An example of the diversity justification that has been previously accepted by staff can be found in the precedent LAR at ADAMS Accession No. ML19280C844, or RAI at ADAMS accession No. ML19224B705.
b) If the diverse means the licensee identified are manual actuations, confirm that these manual actuations are modeled in the plant PRA, defined in plant operation procedures to which operators are trained, and confirm the completion times associated with these actions are evaluated as adequate.
RAI 25
Differences Between TSTF-505 and the LAR The LAR proposed to modify TS requirements to permit the use of Risk-Informed Completion Times in accordance with TSTF-505, Revision 2, Provide Risk-Informed Extended Completion Times - RITSTF Initiative 4b. The amendment requests to make changes to TS 3.6.1.3 Primary Containment Isolation Valves (PCIVs)

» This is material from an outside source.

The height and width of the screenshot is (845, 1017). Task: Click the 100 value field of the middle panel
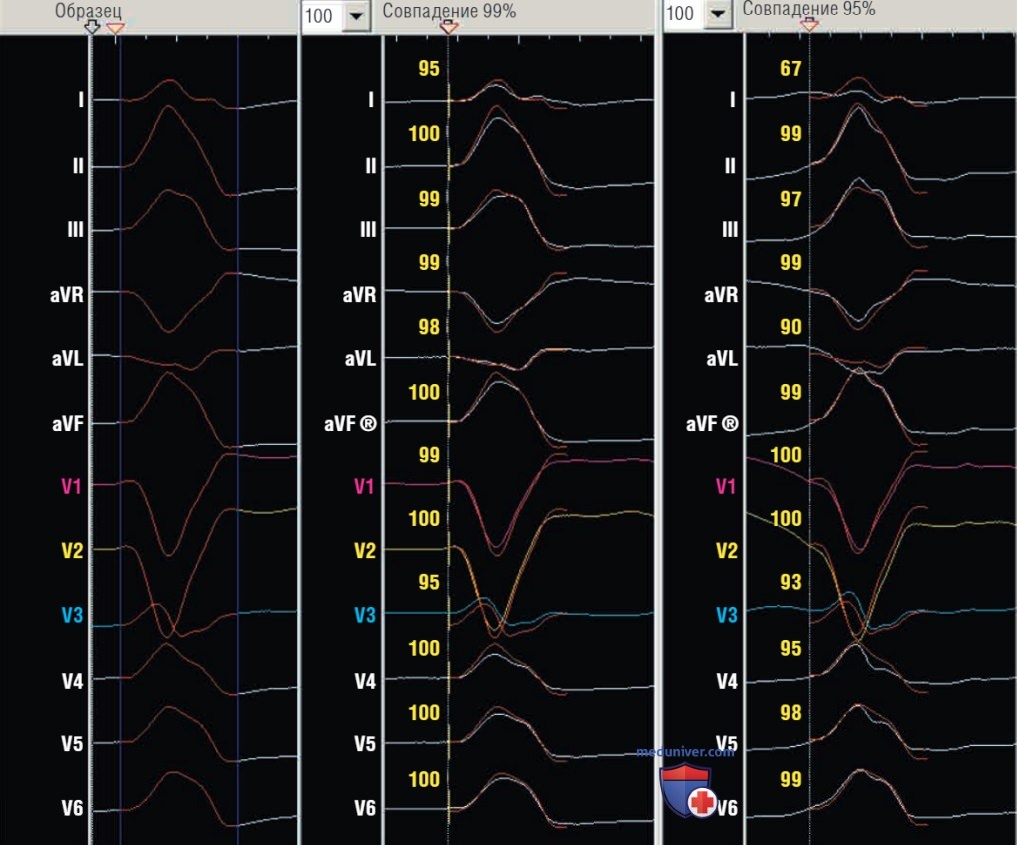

TSTF-505, Revision 2 TS 3.6.1.3 Primary Containment Isolation Valves (PCIVs) pertaining to BWR/4 STS (page 591 of 850) contains the following:
Condition E requires additional justification. RAs A.2, C.2, E.2 and E.3 to specify the periodic performance of an action and Conditions F, G, and H are default Conditions. Therefore, they are excluded. Conditions B, C, and D are excluded.
The following differences were noted by the NRC staff between TSTF-505, Revision 2 and the LAR:
The LAR Completion Time for C.2 has an AND statement that reads in entirety Prior to entering MODE 2 or 3 from MODE 4 if primary containment was de-inerted while in MODE 4, if performed within the previous 92 days, for isolation devices inside primary containment. This AND statement does not appear in the corresponding TSTF-505 Revision 2.
Conversely, TSTF-505 Revision 2 Condition E.2 contains a similar (not identical) AND statement that is not replicated for the Completion Time of LAR D.2.
The LAR Completion Time for the Required Action of D.1 proposes to invoke INSERT RICT
- 2. TSTF-505. Revision 2 for the Required Action of E.1 of the counterpart Completion Time proposes to invoke the equivalent of LAR INSERT RICT 1. The difference between INSERT RICT 2 versus INSERT RICT 1 consists of the former including a NOTE to the effect Not applicable when a loss of function occurs.
TSTF-505, Revision 2 has an E.3 Required Action of Perform SR 3.6.1.3.7 for resilient seal purge valves closed to comply with Required Action E.1 with a Completion Time of Once per
[92] days [following isolation]. The staff notes that in the LAR there is no corresponding D.3 invoking SR 3.6.1.3.11.
The LAR does not address the above identified differences between the proposed changes of the LAR and TSTF-505, Revision 2.
Provide justification of the noted differences between the LAR and TSTF-505, Rev 2. Include justification for the conclusion that the proposed change to TS 3.6.1.3 does not represent a loss of function.